I have and I am trying to relearn this valuable skill.
One of the best presents I received for my half century birthday was a coaching session with the wonderful Gina LaRoche. We met last week to discuss the deep journaling that she was having me do in preparation for the session and uncovered some interesting things. One of those “things” was the lack of play in my life. This was not a surprise to me - I simply hadn’t had time to reflect on it. Subconsciously, I had already started addressing this by scheduling a weekly half hour Laughter Club at the University. We meet in the Blackbox Theater and laugh and breathe and clap. Sometimes we dance. Sometimes we meditate. Sometimes we speak gibberish. We laugh through obstacles. We laugh through failures. We laugh through successes. We laugh for no reason at all. No matter how depleted I walk into that room, I leave transformed, rejuvenated and de-stressed.
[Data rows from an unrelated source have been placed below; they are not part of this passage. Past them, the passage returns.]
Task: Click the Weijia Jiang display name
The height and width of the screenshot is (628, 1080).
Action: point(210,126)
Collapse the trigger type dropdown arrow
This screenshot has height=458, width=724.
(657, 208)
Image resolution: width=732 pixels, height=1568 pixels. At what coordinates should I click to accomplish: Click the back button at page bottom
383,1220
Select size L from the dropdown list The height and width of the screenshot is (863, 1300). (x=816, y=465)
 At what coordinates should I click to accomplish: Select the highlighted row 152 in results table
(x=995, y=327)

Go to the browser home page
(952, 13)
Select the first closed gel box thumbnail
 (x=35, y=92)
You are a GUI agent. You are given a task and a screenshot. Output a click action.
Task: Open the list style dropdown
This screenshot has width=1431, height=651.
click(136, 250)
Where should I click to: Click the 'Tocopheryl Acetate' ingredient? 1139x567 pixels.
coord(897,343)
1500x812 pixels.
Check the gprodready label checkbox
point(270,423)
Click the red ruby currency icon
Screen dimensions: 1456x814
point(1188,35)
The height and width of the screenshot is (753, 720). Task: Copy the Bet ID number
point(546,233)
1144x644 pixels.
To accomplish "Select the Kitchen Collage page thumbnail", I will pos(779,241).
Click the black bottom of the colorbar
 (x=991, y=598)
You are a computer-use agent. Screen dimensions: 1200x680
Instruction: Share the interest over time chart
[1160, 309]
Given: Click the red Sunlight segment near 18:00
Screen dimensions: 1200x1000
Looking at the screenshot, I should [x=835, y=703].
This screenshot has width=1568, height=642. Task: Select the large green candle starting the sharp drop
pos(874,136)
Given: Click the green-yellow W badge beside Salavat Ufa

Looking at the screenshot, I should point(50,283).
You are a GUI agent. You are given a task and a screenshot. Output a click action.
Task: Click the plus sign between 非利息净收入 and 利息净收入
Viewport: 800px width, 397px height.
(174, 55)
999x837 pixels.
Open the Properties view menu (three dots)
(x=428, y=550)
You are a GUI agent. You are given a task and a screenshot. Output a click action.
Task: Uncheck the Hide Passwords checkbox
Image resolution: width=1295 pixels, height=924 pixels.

I have led Laughter yoga classes for special events, but I haven’t, until now, been able to create a weekly practice. It is possible and positive to laugh alone, but it isn’t as powerful as a group experience. There is something about the eye contact, seeing others laughing and hearing their peals, giggles, and guffaws that transports the experience. How often do we give ourselves over to uninhibited joyful communing? The weekly refresh and refocus has started to have a profound effect on my overall well being. Is it a biochemical restructuring at the cellular level? Neuronal plasticity? Rebirth of my inner child? None of the answers truly matter to me, because what I am noticing in my life are significant increases in my laugh capacity, lung capacity, and joy capacity. Imagine, all that in 30 minutes a week.